Economia

Los peores datos de la pandemia obligan a confiar en el Reino Unido

El sector turístico, pendiente de que los aeropuertos recuperen la vitalidad con test asequibles y seguros. DA

Tenerife registra desde el pasado mes un aumento constante de la incidencia de la pandemia acumulada a siete y 14 días, y lo cierto es que los datos ofrecidos ayer por la Consejería de Sanidad son los peores de todo el ciclo. Así, ayer se alcanzó el mayor pico de la pandemia en la Isla con 107,6 casos por 100.000 habitantes en la semana, frente a los 99,6 del día anterior, lo que se repite a 14 días vista al registrar 187,3 casos por cada 100.000 habitantes.

Como es sabido, tan lamentables registros ha provocado la reacción de las autoridades, que han decretado el toque de queda nocturno en Tenerife y no descartan medidas aún más restrictivas, pero también el anuncio del Reino Unido, cuyo Gobierno ha vuelto a incluir a Canarias en la lista de los lugares donde, para viajar, es necesaria una cuarentena.

Sin embargo, el presidente de Canarias, Ángel Víctor Torres, ha lamentado la decisión del Gobierno británico, está convencido de que tal decisión se podrá revertir. “Se trata de una mala noticia, por lo que vamos a seguir trabajando por la salud y por la economía para bajar los índices de contagio; estamos en contacto permanente con el embajador del Reino Unido”, añadió el líder socialista.

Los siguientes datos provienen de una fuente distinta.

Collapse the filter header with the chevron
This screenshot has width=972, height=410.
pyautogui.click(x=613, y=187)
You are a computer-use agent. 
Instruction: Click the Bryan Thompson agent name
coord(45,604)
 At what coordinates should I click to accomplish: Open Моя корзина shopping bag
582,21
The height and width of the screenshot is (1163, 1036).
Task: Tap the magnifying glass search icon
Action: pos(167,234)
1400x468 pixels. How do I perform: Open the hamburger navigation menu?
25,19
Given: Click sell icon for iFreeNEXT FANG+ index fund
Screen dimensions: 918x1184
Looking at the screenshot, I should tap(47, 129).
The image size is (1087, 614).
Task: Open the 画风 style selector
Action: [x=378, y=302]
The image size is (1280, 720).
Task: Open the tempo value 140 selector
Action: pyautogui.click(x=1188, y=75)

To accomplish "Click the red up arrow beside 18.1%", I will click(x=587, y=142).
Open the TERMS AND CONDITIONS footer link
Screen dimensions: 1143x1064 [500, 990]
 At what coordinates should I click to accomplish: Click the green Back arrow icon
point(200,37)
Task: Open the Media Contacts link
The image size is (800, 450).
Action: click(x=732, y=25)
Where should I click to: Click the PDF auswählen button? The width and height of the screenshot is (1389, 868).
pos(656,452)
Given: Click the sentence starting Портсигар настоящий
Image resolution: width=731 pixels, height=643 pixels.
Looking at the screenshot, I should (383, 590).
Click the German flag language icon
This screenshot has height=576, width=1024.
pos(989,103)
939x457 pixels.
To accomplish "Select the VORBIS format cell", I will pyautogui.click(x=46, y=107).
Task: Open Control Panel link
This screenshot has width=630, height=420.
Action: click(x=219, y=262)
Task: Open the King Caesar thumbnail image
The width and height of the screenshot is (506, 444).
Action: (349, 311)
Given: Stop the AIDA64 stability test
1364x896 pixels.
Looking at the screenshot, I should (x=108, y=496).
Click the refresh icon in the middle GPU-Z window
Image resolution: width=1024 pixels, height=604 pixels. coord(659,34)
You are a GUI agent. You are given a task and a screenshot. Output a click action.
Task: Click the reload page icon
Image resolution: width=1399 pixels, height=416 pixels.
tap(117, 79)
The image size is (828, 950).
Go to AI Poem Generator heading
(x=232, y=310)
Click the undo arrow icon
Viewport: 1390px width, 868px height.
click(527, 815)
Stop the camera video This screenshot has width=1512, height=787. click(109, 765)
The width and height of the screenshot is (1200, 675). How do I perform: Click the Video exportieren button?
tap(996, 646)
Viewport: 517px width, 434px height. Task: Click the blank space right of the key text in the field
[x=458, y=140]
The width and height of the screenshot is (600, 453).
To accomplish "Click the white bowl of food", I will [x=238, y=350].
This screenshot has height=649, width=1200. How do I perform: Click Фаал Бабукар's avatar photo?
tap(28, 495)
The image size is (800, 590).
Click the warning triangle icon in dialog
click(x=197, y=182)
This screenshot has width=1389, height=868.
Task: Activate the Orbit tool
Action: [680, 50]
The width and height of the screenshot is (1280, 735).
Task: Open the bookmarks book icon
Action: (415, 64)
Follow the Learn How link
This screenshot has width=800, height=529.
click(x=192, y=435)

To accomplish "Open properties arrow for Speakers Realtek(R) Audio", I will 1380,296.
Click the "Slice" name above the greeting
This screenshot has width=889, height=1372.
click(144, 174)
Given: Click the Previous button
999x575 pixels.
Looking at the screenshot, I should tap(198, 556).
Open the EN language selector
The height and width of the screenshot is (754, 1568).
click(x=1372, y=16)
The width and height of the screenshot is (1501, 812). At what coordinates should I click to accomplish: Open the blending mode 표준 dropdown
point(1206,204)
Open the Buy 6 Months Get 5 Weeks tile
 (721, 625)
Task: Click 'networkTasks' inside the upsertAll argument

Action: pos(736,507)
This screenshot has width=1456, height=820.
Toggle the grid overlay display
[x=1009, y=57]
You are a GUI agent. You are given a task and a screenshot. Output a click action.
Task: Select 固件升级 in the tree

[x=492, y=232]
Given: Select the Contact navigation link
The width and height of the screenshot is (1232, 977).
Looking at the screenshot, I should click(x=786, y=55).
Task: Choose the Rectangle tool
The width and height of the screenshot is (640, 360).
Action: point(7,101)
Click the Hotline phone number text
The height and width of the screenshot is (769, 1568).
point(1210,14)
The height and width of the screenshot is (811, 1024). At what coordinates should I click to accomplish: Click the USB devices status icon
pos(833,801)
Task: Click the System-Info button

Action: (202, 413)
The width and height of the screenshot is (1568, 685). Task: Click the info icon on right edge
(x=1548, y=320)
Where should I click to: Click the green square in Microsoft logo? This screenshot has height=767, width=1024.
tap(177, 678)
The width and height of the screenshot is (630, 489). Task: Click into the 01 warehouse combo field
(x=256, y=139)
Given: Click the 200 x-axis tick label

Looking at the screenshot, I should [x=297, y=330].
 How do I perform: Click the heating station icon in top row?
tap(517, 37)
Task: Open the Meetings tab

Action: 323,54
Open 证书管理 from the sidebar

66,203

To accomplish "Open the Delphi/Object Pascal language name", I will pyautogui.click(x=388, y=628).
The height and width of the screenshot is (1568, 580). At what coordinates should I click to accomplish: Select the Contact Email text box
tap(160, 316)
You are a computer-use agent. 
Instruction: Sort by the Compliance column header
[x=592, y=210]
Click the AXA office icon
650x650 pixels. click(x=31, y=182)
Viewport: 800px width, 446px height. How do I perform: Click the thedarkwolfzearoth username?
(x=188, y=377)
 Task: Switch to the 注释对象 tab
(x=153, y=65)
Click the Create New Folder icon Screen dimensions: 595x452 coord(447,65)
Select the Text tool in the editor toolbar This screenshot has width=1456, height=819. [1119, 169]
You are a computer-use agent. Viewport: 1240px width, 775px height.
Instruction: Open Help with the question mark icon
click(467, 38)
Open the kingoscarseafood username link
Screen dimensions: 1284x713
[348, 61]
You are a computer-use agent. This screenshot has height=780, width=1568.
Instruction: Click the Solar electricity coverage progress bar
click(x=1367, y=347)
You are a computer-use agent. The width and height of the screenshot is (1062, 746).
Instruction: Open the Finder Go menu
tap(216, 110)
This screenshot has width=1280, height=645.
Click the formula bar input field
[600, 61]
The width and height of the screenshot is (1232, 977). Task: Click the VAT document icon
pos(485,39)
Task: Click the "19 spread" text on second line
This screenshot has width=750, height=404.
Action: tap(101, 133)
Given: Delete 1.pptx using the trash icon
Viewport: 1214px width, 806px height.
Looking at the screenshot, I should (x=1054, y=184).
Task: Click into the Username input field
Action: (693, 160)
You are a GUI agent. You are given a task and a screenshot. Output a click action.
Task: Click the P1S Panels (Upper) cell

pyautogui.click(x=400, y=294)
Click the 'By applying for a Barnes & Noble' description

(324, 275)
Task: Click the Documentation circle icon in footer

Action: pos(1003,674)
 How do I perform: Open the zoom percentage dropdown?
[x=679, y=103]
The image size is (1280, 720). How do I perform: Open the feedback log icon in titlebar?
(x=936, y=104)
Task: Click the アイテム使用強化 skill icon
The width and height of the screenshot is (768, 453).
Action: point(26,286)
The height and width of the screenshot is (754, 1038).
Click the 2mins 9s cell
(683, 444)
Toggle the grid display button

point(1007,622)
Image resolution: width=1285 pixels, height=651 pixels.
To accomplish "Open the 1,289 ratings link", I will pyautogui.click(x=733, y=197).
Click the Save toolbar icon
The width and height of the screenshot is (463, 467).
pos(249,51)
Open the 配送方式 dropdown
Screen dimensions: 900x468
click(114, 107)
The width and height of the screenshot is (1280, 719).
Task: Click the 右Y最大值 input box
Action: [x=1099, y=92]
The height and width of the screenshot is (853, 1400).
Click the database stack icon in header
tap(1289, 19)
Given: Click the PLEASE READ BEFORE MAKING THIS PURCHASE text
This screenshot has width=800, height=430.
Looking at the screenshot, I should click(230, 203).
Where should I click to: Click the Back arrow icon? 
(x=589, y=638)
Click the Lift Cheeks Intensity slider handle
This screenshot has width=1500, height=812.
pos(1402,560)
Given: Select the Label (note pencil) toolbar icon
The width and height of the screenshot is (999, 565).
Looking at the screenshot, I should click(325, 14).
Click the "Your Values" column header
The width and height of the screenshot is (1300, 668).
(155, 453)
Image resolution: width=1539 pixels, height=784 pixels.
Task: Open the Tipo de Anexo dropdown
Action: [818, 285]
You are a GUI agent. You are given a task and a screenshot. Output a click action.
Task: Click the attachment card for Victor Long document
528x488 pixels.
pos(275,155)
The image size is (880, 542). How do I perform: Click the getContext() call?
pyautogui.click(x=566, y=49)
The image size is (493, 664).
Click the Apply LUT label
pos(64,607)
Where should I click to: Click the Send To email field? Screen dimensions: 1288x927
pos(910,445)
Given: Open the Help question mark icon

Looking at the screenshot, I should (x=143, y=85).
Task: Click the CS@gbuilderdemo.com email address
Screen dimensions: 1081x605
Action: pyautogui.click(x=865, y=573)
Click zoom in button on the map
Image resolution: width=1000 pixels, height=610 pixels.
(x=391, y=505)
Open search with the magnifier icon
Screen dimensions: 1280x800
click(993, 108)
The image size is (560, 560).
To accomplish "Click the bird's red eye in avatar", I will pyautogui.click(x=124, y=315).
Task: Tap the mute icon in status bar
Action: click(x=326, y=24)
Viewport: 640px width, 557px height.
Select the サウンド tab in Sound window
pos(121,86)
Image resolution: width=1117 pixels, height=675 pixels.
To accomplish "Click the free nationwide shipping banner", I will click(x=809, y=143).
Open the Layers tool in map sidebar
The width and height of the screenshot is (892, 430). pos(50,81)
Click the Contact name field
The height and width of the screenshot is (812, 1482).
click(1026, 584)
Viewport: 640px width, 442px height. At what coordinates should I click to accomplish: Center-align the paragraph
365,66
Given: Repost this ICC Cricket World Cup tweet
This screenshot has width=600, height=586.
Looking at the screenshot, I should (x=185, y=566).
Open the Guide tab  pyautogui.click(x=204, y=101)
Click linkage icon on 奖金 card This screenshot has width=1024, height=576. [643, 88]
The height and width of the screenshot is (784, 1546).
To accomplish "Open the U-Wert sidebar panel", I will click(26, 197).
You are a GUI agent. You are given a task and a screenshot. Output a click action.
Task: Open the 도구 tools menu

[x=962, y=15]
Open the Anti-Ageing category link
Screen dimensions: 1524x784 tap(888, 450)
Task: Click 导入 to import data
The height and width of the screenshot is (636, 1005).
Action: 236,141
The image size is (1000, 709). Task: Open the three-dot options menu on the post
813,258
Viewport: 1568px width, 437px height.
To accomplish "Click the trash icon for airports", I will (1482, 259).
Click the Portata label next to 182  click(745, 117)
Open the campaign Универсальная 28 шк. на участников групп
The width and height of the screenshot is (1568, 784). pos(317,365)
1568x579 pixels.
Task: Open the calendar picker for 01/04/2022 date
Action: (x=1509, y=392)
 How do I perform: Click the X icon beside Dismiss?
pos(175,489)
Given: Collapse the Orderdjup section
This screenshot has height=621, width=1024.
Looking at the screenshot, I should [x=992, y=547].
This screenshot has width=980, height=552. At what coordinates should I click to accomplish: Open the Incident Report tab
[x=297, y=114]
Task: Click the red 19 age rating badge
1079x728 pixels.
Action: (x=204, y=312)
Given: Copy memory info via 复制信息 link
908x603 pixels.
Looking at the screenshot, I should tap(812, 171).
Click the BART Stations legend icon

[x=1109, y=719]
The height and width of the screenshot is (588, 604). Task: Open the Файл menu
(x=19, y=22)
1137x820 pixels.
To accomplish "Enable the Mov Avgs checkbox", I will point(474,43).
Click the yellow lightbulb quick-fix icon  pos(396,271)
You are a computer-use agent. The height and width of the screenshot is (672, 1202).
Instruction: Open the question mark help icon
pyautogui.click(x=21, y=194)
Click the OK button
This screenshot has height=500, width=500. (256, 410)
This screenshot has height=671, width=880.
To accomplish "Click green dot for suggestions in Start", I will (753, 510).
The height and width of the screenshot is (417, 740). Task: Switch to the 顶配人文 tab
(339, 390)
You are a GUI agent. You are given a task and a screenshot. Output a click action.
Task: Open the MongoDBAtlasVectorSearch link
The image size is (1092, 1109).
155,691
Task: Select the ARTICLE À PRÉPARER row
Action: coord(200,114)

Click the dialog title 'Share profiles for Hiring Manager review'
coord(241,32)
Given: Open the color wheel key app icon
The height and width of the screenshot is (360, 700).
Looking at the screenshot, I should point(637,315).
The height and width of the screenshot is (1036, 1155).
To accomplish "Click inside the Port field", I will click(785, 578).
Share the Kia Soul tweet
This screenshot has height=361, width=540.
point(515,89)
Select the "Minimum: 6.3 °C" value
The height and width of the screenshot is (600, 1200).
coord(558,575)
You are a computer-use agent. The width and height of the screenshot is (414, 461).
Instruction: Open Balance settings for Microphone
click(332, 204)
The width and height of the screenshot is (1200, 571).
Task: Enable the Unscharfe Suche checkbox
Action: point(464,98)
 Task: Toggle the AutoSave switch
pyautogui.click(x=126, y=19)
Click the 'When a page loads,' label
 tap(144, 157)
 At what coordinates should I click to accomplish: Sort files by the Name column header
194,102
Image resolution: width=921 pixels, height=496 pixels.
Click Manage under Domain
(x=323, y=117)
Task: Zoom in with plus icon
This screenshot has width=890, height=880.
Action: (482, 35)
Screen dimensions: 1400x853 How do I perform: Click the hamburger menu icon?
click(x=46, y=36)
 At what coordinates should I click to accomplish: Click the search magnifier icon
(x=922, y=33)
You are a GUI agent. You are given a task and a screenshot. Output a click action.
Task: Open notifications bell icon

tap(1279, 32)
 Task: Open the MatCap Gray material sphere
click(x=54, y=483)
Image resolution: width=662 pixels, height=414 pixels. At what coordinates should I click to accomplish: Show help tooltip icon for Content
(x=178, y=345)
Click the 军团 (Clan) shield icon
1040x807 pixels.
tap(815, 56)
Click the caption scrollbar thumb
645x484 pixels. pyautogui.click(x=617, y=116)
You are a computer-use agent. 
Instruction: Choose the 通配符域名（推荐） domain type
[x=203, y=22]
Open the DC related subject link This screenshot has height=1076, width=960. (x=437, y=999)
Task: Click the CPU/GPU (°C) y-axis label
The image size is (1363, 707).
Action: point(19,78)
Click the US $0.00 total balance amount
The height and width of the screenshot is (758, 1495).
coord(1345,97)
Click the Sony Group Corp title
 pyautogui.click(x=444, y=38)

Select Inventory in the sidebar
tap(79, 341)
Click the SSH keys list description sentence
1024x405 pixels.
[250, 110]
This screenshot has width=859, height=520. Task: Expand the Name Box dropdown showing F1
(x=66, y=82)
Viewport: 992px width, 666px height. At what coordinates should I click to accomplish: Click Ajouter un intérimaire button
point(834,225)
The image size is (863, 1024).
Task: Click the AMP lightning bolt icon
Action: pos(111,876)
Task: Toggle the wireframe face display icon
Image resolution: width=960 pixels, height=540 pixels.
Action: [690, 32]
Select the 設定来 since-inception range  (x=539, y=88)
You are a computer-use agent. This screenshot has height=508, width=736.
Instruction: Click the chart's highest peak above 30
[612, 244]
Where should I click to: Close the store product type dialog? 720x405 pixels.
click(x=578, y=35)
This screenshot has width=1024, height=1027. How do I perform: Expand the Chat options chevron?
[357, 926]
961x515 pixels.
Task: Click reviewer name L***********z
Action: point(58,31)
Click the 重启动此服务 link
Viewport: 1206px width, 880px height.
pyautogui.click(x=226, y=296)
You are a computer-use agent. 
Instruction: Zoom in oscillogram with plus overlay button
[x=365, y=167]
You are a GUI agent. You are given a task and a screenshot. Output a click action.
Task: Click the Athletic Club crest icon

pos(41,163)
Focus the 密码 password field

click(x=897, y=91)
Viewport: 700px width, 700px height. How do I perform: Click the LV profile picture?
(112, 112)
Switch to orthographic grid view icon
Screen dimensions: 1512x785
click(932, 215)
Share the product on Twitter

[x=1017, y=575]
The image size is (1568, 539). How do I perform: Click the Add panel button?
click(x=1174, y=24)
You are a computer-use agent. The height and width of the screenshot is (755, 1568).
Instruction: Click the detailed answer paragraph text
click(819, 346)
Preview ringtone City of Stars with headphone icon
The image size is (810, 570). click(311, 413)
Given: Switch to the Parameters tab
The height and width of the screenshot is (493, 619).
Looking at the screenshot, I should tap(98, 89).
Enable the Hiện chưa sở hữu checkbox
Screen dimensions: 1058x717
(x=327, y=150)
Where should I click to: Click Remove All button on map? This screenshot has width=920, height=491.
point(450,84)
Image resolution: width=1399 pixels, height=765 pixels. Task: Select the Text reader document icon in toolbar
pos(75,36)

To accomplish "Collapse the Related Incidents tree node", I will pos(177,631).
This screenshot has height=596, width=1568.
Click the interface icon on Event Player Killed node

Pero los frentes abiertos para Canarias no solo son externos, sino también de carácter nacional. Ayer mismo se supo que el Ministerio de Sanidad pretende ignorar la nueva normativa impulsada por el Archipiélago gracias a la cual se permiten los test de antígenos a los turistas. Los planes de dicho departamento, avanzó ayer su titular, Salvador Illa, pasan por admitir otro tipo de test distinto a las PCR, el TMA (Amplificación Mediada por Transcripción, en inglés), pero ni media palabra de las pruebas rápidas de antígenos decretadas por Canarias para la entrada en las Islas. Este conflicto de pareceres, que aún no ha llegado a mayores, hacía ayer temer lo peor, pues desde el Ministerio en Madrid se maneja, por lo visto, un informe jurídico que una fuente bien informada calificó ayer a este periódico como “muy crítico con el decreto canario”.

Torres se enfrenta así a una situación insólita, al tratar de evitar entrar en colisión con el Gobierno central de su mismo partido (PSOE), sin traicionar su determinación de hacer buenas las previsiones de la industria turística, en aras de remontar el cero actual del sector con ayuda de más facilidades de las que ofrecen los requisitos de Madrid a la hora de velar por la seguridad de los viajeros que visitan el Archipiélago.
Este conflicto en ciernes, que no contribuye a despejar el horizonte a los empresarios hoteleros, ya de por sí abatidos por el veto británico, promete añadir dificultades a la actual situación.